Con Keating and Dennis Leech explain how the IMF's latest warnings on longevity are misleading.

The IMF recently sounded yet another clarion call for governments and others to act in response to increasing longevity (Global Financial Stability Review, Chapter 4: 'The financial impact of longevity risk'). This is the latest in a long line of similar calls - though most of those have clearly vested interests, and the underlying analysis reflects that.

This report states "if individuals live three years longer than expected - in line with underestimations in the past - the already large costs of ageing could increase by another 50%, representing an additional cost of 50% of 2010 GDP in advanced economies and 25% in emerging economies". Now that is not so much scary as scaremongering.

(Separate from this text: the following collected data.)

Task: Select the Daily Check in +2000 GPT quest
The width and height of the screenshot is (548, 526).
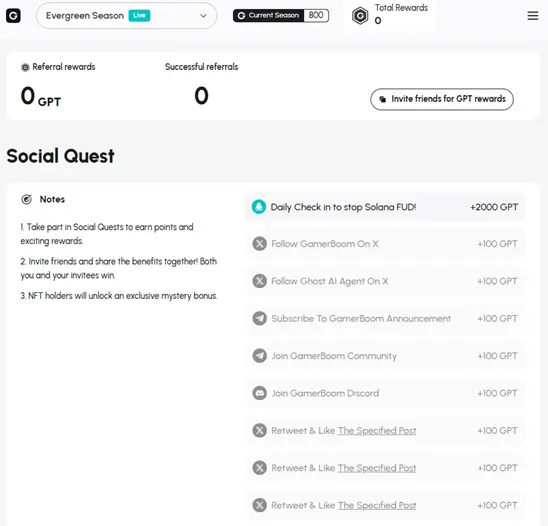Action: tap(384, 207)
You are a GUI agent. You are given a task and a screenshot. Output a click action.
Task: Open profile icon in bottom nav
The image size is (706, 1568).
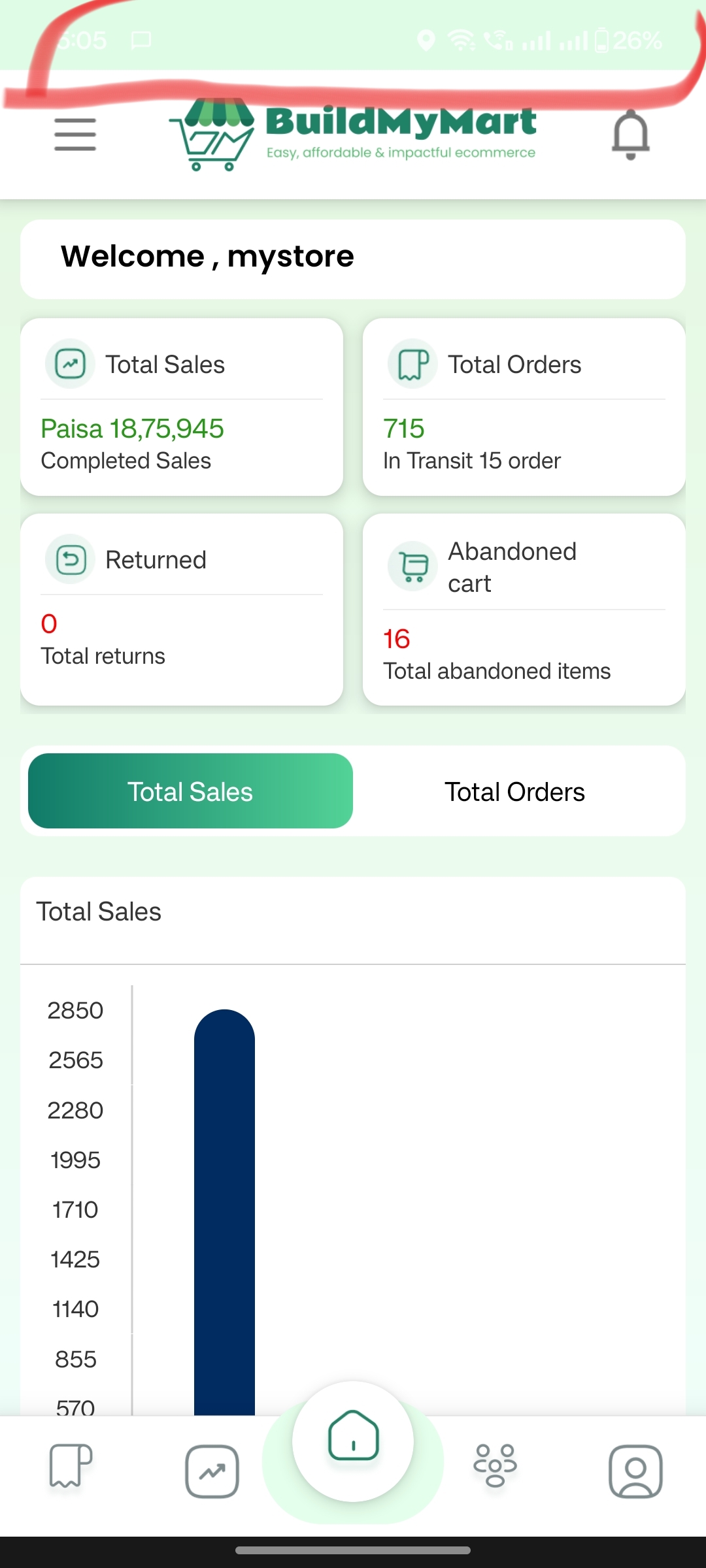[635, 1471]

These estimates are misleading because they relate a change in a capital sum - the present value of future pensions liabilities, which is a stock - with GDP, which is a flow. This is the kind of elementary error that one would hope an undergraduate student would not make. Of course, GDP is the appropriate yardstick to use for the purpose of making comparisons over time and between countries, but it is misusing it to say the increase in the stock of liabilities is a "cost" against GDP.

It would be churlish to challenge the relevance of a three-year underestimate in the case of the UK, but the authors do display as their Figure 4.1 the UK Projected Life Expectancy at Birth for Males, 1966-2031. That clearly shows the 2010 revision of these projections is lower than the 2008 projection, something that has never occurred previously in that sample of projections. One is tempted to ask: could it be that we have not only caught up with the rate of increase of longevity but are now overestimating rather than underestimating it? The typical assumption now used in pension scheme evaluation is 21.2 years versus a UK Population Life Expectancy of 17.2 years - this difference is an allowance for future improvements in longevity and is slightly larger than that observed since 1990.

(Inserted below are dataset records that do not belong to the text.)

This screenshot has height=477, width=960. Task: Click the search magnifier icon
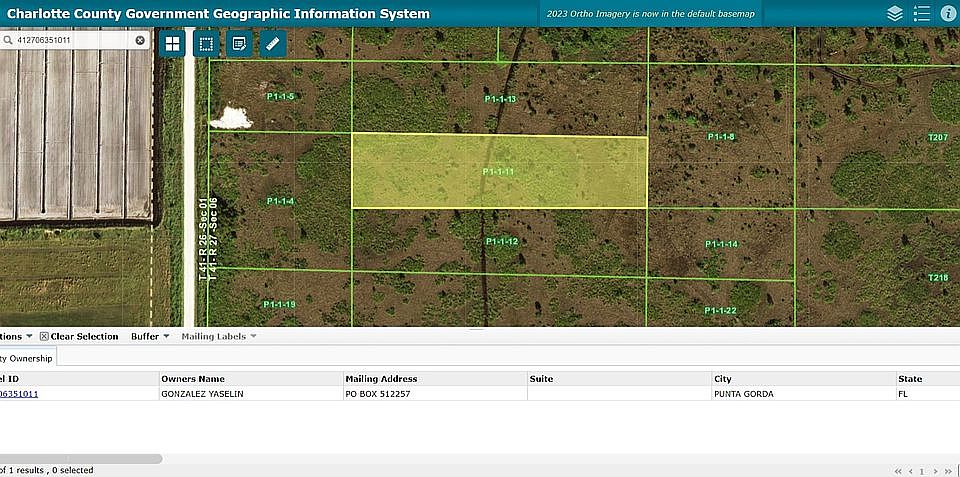pos(8,40)
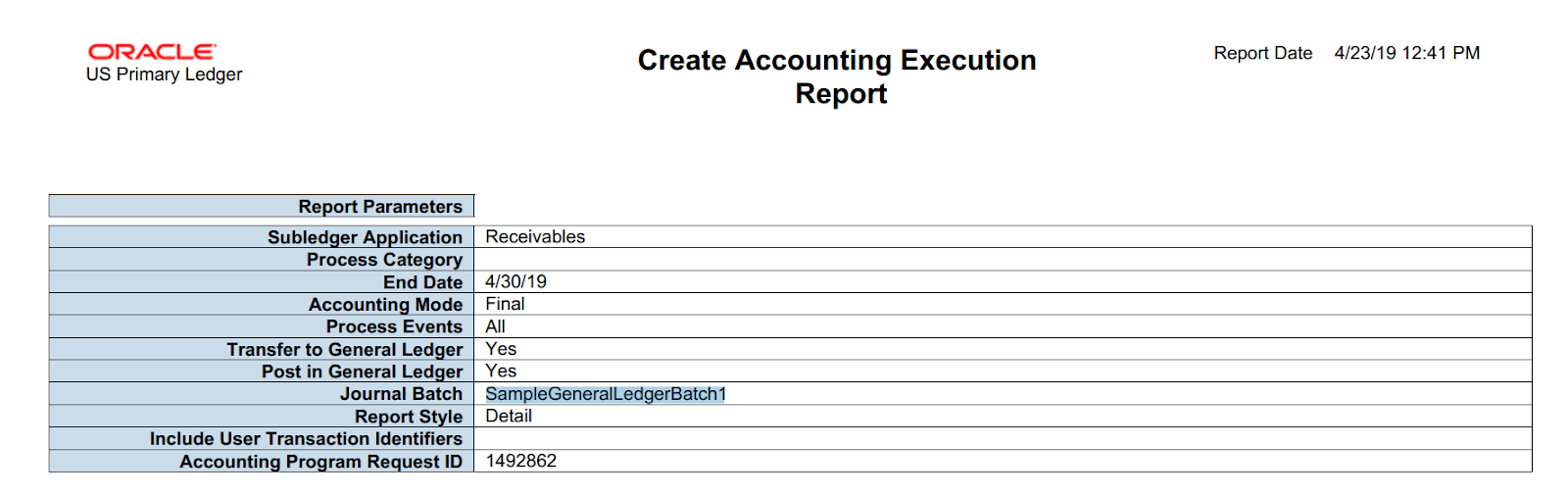The width and height of the screenshot is (1568, 497).
Task: Click the End Date value 4/30/19
Action: click(x=515, y=281)
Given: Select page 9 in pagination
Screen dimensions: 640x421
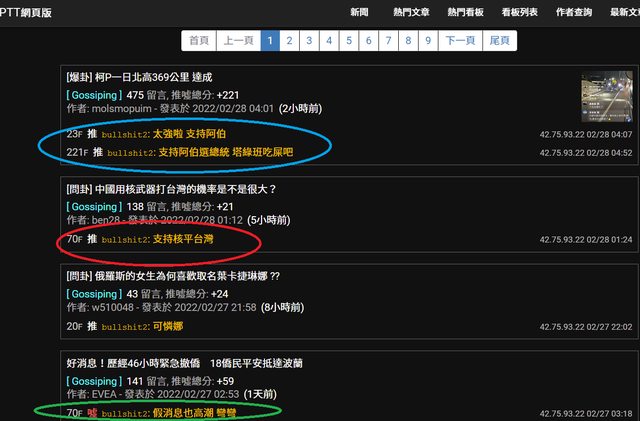Looking at the screenshot, I should pos(428,41).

These though are minor quibbles relative to the issue of how important a three-year increase in longevity really is. Let's take their figures and do some simple arithmetic. Let us assume a pensioner receives an income in retirement of 80% of the average labour income - the higher of the IMF figures. Allowing this pension for the entire population means the total cost is 2.4% of national income, or 1.6% of GDP.

It is, of course, payable in each and every year going forward. But this does not mean we should now discount all of these payments to arrive at some horrendous proportion of current GDP. In fact, an increase of 1.6% of GDP in any one year covers it fully - so what is the true cost of a three-year increase in life expectancy in projections spanning as much as 40 years? Well, it represents about the same as next year's depressed projected growth in GDP. It does not require growth to recur every year in the future time-span of the projection - but saying we may have to allow the growth of one year in 40 does not sell newspapers.

We could go on and discuss the relative shares of labour and capital in national income and potential ageing effects upon these, but that would be calm rational analysis, and that doesn't sell newspapers.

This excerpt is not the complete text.